Netanyahu visit to Britain set to spark protests

PM to be greeted by pro-Palestinian protesters outside 10 Downing St.

Britain's Prime Minister David Cameron (L) greets Prime Minister Benjamin Netanyahu at Number 10 Downing Street in London, April 17, 2013 (photo credit: REUTERS)
Britain's Prime Minister David Cameron (L) greets Prime Minister Benjamin Netanyahu at Number 10 Downing Street in London, April 17, 2013
(photo credit: REUTERS)
Prime Minister Benjamin Netanyahu is scheduled to fly to London on Wednesday for a two-day visit that is expected to trigger a number of protests.
The focal point of the visit will be a breakfast meeting scheduled for Thursday morning with British Prime Minister David Cameron.
Netanyahu and Cameron last met when the British premier visited Israel and addressed the Knesset in March 2014. One Israeli diplomatic official said that a “whole range of issues” were on the agenda, including Syria, Islamic State, Iran and the diplomatic process with the Palestinians.
During the visit, Netanyahu is scheduled to meet with a delegation of parliamentarians, as well as with Jewish leaders. He will not meet with any of the four candidates for Labor’s leadership, including front-runner Jeremy Corbyn, who is strongly pro-Palestinian and has been dogged by allegations of anti-Semitism.
The results of the party leadership race are to be announced on Saturday.
The Palestinian Solidarity Campaign is scheduled to hold a protest on Wednesday opposite 10 Downing Street.
The organization sent a letter to Cameron, signed by some 10,000 people, calling for Cameron to cancel the visit, and impose sanctions and an arms embargo on Israel.
According to the organization, Netanyahu bears “direct responsibility for the war crimes identified by the UN Human Rights Council following Israel’s brutal assault on Gaza last summer, which killed more than 2,000 Palestinian women, children and men in the space of seven weeks.”
Similarly, the head of the group, Hugh Lanning, joined in signing a letter to The Guardian published on Monday saying that “Palestinians fleeing the hell that Israel has created in Gaza are among the thousands of refugees who have drowned in the Mediterranean in the last year. Our prime minister should not be welcoming the man who presides over Israel’s occupation and its siege of Gaza.”
Among the 21 people who signed that letter included a number of union leaders, two Labor parliamentarians – Jo Stevens and Cat Smith – far-left Israeli- born historian Ilan Pappé, fashion designer Bella Freud, who is Sigmund Freud’s great-granddaughter, film director Ken Loach and British-Jamaican author Benjamin Zephaniah.
An online petition calling for Netanyahu to be arrested garnered more than 107,000 signatures, more than the requisite 100,000 need for Parliament to consider debating the issue.
The petition was created through the British Parliament E-petitions website.
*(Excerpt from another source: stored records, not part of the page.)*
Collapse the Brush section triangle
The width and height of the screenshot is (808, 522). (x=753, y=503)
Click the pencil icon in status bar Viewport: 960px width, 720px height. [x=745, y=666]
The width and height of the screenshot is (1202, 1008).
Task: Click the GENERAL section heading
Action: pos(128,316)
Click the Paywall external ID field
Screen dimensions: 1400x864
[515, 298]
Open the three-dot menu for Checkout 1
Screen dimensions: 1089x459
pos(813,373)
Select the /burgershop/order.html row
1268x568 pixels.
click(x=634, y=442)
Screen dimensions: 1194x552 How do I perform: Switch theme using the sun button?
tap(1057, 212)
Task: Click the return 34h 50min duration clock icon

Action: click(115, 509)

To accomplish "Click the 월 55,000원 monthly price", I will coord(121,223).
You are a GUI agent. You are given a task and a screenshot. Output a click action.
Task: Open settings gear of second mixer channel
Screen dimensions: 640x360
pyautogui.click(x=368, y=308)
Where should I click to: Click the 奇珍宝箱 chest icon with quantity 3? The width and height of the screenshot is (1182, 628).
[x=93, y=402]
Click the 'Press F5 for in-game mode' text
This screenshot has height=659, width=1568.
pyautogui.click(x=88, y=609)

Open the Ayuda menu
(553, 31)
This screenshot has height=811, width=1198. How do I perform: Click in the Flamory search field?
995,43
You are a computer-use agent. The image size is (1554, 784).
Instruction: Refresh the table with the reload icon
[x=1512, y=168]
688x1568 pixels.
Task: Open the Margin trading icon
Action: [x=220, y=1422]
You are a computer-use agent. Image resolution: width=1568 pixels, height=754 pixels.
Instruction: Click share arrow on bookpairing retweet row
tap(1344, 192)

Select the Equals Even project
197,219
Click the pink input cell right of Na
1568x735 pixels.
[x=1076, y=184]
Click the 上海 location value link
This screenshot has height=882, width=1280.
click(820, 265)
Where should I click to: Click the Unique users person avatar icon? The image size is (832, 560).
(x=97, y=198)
If a petition garners 100,000 signatures, the issue will be considered for a debate in Parliament, but there is no guarantee it must be debated, and Jerusalem believes the Cameron government will not allow it.
In a response to the petition, the British government responded in a statement that under UK and international law, visiting heads of foreign governments, including Netanyahu, have immunity from legal process and cannot be arrested or detained.
One Israeli official said that Jerusalem was aware that “whenever you go to Britain there are a few groups interested in provocations and stunts, but these are not serious.”
The statement said the UK is “a close friend of Israel and we enjoy an excellent bilateral relationship, built on decades of cooperation between our two countries across a range of fields.”
Britain backs a two-state solution based on the 1967 “borders,” and believes “negotiations will be necessary in order to achieve this, and that both parties need to focus on steps that are conducive to peace,” the statement added.
This message will be passed on to Netanyahu, the statement said.
“We recognize that the conflict in Gaza last year took a terrible toll,” the statement read. “As the Prime Minister [Cameron] said, we were all deeply saddened by the violence and the UK has been at the forefront of international reconstruction efforts.
However the prime minister was clear on the UK’s recognition of Israel’s right to take proportionate action to defend itself, within the boundaries of international humanitarian law.”
The statement said Britain condemns “the terrorist tactics of Hamas who fired rockets on Israel, built extensive tunnels to kidnap and murder, and repeatedly refused to accept cease-fires. Israel, like any state, has the right to ensure its own security, as its citizens also have the right to live without fear of attack.”
On the eve of the visit, Simon Johnson, the chief executive of the Jewish Leadership Council, an umbrella body made up of more than 30 Jewish communal organizations, said the JLC “proudly welcomes” Netanyahu to the United Kingdom.
“His visit is particularly significant as our community enjoys great freedom and security in the United Kingdom and our deep and close relationship with the State of Israel plays an ever more important role in our culture and identity,” Johnson said. “I truly hope that Britain will continue to be at the forefront of protecting Israel, enforcing the provisions of the Iran agreement if it is ratified and standing against Iran’s dangerous destabilizing policies in the Middle East.”